Input data:

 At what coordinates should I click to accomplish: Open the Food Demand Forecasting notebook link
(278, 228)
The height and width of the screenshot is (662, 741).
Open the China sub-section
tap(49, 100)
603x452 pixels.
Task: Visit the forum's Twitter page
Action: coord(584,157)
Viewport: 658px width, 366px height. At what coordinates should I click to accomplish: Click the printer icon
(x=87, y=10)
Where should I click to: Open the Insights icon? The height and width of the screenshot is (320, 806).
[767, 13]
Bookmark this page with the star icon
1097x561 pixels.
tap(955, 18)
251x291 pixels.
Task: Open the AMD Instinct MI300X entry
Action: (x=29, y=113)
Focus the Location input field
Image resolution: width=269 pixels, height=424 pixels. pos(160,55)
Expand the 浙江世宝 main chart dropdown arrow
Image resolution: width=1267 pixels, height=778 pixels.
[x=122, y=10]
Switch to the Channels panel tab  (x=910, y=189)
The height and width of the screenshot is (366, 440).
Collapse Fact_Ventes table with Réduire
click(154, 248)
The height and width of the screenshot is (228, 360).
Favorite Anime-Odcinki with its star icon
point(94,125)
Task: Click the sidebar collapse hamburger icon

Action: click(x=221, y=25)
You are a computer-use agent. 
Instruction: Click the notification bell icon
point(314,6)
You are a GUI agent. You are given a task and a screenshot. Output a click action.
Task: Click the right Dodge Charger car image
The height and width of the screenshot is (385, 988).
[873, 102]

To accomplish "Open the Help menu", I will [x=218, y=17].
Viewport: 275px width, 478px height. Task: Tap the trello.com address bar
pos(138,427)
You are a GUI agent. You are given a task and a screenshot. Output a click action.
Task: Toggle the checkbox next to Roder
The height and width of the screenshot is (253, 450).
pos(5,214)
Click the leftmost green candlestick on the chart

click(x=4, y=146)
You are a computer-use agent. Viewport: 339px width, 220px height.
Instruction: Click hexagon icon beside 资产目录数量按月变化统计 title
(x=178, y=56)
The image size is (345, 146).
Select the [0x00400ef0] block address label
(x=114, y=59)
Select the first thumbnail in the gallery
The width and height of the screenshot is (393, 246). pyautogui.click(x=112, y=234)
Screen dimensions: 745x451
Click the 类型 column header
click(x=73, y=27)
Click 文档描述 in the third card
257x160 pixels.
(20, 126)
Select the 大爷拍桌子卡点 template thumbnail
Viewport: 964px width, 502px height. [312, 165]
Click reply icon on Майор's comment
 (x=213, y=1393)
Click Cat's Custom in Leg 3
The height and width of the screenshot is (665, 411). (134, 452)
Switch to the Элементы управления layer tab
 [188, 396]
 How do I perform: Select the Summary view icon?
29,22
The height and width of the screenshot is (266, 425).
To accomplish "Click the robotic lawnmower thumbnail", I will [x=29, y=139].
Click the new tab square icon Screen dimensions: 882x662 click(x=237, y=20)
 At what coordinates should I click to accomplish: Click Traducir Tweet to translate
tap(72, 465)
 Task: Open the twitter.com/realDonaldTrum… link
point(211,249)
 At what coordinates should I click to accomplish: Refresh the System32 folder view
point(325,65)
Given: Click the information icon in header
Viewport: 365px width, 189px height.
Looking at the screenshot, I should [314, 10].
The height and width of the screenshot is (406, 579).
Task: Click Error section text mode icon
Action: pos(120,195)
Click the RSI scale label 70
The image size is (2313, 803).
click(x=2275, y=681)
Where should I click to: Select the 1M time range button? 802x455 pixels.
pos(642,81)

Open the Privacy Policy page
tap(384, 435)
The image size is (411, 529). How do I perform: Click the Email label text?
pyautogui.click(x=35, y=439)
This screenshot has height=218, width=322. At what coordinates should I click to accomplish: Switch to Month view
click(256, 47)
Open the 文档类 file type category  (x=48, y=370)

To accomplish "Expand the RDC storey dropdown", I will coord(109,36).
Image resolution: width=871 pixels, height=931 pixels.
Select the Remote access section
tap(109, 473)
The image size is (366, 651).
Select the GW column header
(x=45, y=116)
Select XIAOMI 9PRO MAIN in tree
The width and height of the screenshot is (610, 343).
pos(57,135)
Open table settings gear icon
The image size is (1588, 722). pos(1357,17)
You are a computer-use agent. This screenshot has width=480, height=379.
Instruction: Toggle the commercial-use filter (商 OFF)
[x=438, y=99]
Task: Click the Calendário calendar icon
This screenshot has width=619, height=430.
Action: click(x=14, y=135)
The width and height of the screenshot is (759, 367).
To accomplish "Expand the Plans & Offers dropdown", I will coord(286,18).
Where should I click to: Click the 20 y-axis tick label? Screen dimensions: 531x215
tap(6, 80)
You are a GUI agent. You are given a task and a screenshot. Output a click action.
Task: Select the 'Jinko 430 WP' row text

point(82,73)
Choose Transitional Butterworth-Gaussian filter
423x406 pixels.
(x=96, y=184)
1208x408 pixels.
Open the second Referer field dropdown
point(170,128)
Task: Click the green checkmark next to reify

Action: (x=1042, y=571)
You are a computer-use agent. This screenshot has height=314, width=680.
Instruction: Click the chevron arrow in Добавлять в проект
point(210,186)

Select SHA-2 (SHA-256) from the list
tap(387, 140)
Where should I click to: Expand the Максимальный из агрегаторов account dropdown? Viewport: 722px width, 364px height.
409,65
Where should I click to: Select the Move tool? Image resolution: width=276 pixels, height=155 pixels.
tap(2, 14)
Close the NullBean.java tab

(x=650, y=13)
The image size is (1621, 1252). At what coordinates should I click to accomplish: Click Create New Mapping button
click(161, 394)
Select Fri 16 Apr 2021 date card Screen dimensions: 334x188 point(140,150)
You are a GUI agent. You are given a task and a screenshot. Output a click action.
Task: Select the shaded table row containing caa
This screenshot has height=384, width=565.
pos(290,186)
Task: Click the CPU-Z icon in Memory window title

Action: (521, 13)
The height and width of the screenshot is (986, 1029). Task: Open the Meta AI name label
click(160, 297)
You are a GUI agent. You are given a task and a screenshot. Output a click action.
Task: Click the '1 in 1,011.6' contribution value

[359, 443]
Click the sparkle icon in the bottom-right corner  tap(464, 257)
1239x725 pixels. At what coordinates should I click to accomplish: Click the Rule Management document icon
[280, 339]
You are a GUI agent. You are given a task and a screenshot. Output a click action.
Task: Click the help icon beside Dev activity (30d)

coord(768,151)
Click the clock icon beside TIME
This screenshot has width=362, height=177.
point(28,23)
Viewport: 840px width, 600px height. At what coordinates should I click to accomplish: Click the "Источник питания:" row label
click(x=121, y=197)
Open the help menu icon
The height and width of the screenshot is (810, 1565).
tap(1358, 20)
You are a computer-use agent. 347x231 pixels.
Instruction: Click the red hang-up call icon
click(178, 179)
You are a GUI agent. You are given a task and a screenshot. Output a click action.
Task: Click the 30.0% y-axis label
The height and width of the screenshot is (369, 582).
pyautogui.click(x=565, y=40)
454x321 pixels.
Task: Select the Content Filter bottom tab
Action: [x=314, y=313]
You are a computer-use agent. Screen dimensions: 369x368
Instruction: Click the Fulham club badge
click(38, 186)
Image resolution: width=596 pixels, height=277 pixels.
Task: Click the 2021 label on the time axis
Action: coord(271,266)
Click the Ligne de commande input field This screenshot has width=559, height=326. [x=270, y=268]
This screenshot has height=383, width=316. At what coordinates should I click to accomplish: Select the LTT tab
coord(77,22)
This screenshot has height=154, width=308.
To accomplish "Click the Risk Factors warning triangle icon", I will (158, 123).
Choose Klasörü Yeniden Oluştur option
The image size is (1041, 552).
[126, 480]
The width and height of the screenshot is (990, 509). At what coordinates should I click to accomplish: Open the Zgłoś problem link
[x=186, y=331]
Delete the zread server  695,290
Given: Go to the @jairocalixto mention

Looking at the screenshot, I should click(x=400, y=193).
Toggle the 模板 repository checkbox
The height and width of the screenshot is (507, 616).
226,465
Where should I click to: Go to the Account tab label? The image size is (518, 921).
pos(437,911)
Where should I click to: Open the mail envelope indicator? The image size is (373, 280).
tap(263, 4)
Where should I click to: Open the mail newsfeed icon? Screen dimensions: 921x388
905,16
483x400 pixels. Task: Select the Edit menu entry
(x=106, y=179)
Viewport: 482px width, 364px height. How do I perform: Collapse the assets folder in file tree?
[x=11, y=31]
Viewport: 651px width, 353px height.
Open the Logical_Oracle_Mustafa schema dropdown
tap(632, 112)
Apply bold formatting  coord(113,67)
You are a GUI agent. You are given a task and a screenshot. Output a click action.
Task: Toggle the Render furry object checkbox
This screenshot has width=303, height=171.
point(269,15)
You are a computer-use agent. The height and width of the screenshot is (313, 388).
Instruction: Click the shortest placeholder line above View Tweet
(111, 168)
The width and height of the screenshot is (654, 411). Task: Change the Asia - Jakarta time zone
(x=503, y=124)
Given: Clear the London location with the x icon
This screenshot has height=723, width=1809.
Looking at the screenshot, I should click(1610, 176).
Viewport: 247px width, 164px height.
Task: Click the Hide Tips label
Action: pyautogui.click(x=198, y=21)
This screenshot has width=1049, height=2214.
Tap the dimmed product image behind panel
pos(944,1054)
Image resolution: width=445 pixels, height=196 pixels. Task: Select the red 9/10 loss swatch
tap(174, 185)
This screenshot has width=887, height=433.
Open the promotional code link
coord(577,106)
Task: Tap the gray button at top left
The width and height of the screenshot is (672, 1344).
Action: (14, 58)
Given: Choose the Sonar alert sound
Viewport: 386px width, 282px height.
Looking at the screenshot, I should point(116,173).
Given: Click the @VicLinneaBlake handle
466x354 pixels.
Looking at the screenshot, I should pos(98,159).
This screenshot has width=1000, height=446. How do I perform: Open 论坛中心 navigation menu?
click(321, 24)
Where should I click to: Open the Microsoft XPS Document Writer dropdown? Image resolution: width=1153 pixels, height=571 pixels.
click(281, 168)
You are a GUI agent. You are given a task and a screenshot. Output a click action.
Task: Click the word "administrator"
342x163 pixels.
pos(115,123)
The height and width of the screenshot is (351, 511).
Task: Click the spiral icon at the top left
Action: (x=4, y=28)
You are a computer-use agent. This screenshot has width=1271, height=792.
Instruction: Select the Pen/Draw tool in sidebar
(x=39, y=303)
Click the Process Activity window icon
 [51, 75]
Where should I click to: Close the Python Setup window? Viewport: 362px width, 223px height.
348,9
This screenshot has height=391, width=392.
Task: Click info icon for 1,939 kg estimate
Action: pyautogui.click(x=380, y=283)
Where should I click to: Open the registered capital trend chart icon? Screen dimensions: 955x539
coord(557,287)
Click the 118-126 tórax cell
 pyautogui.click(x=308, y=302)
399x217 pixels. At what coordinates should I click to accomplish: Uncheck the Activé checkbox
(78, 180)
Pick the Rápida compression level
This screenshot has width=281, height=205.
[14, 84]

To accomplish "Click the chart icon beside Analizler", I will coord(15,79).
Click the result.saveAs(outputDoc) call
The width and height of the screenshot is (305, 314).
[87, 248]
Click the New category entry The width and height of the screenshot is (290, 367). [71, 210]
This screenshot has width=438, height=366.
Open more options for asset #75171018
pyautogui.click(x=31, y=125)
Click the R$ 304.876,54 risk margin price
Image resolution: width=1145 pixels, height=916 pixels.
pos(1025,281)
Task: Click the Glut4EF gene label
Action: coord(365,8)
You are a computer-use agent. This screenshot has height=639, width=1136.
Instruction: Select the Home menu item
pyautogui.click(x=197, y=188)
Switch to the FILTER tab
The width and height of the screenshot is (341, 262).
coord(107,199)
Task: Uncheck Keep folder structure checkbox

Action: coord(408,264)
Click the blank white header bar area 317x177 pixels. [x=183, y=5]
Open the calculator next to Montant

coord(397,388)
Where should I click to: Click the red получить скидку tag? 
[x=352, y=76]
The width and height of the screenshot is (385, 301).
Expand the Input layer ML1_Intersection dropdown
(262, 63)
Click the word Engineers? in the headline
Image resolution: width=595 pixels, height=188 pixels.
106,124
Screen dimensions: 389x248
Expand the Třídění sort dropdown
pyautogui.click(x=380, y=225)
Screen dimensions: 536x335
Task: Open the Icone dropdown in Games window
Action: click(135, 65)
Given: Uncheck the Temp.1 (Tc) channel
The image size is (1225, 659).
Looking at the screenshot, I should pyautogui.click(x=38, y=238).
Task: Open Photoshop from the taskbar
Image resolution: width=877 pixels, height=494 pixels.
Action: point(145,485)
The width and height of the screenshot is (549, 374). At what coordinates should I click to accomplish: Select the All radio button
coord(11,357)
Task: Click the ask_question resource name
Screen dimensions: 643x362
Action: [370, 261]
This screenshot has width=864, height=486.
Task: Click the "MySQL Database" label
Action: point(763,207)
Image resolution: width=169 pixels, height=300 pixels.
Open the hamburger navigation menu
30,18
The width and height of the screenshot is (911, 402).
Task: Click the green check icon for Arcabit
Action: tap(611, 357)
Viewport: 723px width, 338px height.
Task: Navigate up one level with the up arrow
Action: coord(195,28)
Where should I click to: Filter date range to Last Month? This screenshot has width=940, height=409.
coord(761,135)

What is being asked: The records above should be printed exactly, please, from the first line through the line containing "The image size is (345, 146).", with both ends kept and nothing past it.

The completed task:
 At what coordinates should I click to accomplish: Open the Food Demand Forecasting notebook link
(278, 228)
The height and width of the screenshot is (662, 741).
Open the China sub-section
tap(49, 100)
603x452 pixels.
Task: Visit the forum's Twitter page
Action: coord(584,157)
Viewport: 658px width, 366px height. At what coordinates should I click to accomplish: Click the printer icon
(x=87, y=10)
Where should I click to: Open the Insights icon? The height and width of the screenshot is (320, 806).
[767, 13]
Bookmark this page with the star icon
1097x561 pixels.
tap(955, 18)
251x291 pixels.
Task: Open the AMD Instinct MI300X entry
Action: (x=29, y=113)
Focus the Location input field
Image resolution: width=269 pixels, height=424 pixels. pos(160,55)
Expand the 浙江世宝 main chart dropdown arrow
Image resolution: width=1267 pixels, height=778 pixels.
[x=122, y=10]
Switch to the Channels panel tab  (x=910, y=189)
The height and width of the screenshot is (366, 440).
Collapse Fact_Ventes table with Réduire
click(154, 248)
The height and width of the screenshot is (228, 360).
Favorite Anime-Odcinki with its star icon
point(94,125)
Task: Click the sidebar collapse hamburger icon

Action: click(x=221, y=25)
You are a computer-use agent. 
Instruction: Click the notification bell icon
point(314,6)
You are a GUI agent. You are given a task and a screenshot. Output a click action.
Task: Click the right Dodge Charger car image
The height and width of the screenshot is (385, 988).
[873, 102]

To accomplish "Open the Help menu", I will [x=218, y=17].
Viewport: 275px width, 478px height. Task: Tap the trello.com address bar
pos(138,427)
You are a GUI agent. You are given a task and a screenshot. Output a click action.
Task: Toggle the checkbox next to Roder
The height and width of the screenshot is (253, 450).
pos(5,214)
Click the leftmost green candlestick on the chart

click(x=4, y=146)
You are a computer-use agent. Viewport: 339px width, 220px height.
Instruction: Click hexagon icon beside 资产目录数量按月变化统计 title
(x=178, y=56)
The image size is (345, 146).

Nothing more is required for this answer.